The legate sighed. “Professor, it is not the travel we question. Look around you. What do you see?”

Darya raised her head and surveyed the garden. Flowers, vines, trees, the cooing birds, the last rays of evening sunlight throwing dusty shafts of light through the trellis of the bower… It was all normal. What was she supposed to see?

“Everything looks fine.”

“It is fine. That is my point. You have lived all your life on Sentinel Gate, and this is a garden world. One of the finest, richest, most beautiful planets that we know — far nicer than Miranda, where I live. But you are proposing to go to Quake. To nowhere. To a dingy, dirty, dismal, dangerous world, in the wild hope that you will find there new evidence of the Builders. Can you give me one reason for thinking that Quake has such potential?”

“You know the answer. My discovery provides that reason.”

“A statistical anomaly. Do you want to endure misery and discomfort for the sake of statistics?”

“Of course I don’t.” Darya felt that the other woman was talking down to her, and that was the one thing she could not stand. “No one wants discomfort. Legate Pereira, you admit that no one in the Fourth Alliance has more knowledge of the Builders than I do. Suppose I do not go, and someone else does, and whoever goes in my place fails for lack of knowledge where I might have succeeded. Do you think that I could ever forgive myself?”
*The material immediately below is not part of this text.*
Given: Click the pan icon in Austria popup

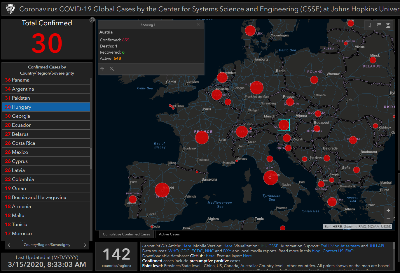Looking at the screenshot, I should (x=102, y=69).
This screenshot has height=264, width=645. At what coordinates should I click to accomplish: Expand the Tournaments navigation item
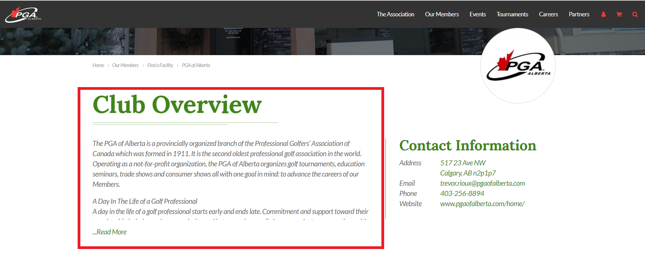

Instead of replying, Pereira went to the window and beckoned Darya Lang to her side. She pointed into the slowly darkening sky. The Sentinel gleamed close to the horizon, a shining and striated sphere two hundred million kilometers away and a million kilometers across.

“Suppose I told you that I knew a way to break in through the Sentinel’s protective shield and to explore the Pyramid at the center. Would you go with me?”

“Of course. I’ve studied the Sentinel since I was a child. If I’m right, the Pyramid could contain a library for the Builder sciences — maybe their history, too. But no one knows how to break the shield. We have been trying for a thousand years.”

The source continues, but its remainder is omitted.